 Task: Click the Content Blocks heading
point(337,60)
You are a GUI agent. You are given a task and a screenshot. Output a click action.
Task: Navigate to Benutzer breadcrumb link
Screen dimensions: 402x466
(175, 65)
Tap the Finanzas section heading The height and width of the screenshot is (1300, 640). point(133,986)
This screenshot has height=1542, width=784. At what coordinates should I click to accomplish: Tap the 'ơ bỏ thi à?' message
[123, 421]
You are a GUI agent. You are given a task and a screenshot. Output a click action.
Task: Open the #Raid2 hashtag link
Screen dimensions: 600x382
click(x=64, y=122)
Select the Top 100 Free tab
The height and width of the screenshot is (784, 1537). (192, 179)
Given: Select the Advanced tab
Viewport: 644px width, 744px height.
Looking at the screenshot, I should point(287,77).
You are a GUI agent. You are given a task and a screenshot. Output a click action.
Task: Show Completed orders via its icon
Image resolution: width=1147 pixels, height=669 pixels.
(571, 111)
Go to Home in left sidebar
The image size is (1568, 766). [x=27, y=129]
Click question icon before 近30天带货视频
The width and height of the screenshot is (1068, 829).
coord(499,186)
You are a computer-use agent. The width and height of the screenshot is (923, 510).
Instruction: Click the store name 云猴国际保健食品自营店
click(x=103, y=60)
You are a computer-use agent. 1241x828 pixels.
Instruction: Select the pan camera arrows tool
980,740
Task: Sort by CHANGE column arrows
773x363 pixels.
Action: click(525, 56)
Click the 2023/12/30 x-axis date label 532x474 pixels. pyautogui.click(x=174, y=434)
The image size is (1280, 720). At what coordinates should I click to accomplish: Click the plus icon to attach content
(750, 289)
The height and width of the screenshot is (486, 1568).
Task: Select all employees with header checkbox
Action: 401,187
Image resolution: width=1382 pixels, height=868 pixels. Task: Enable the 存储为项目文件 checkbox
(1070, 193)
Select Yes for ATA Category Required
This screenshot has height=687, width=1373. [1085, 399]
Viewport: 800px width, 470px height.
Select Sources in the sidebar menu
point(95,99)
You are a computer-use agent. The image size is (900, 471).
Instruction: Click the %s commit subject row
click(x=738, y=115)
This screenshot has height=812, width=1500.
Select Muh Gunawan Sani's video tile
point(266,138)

# [ACTIVITY]
Using the records given above, list every line that includes the word "link".

# [ANSWER SPACE]
Task: Navigate to Benutzer breadcrumb link
Task: Open the #Raid2 hashtag link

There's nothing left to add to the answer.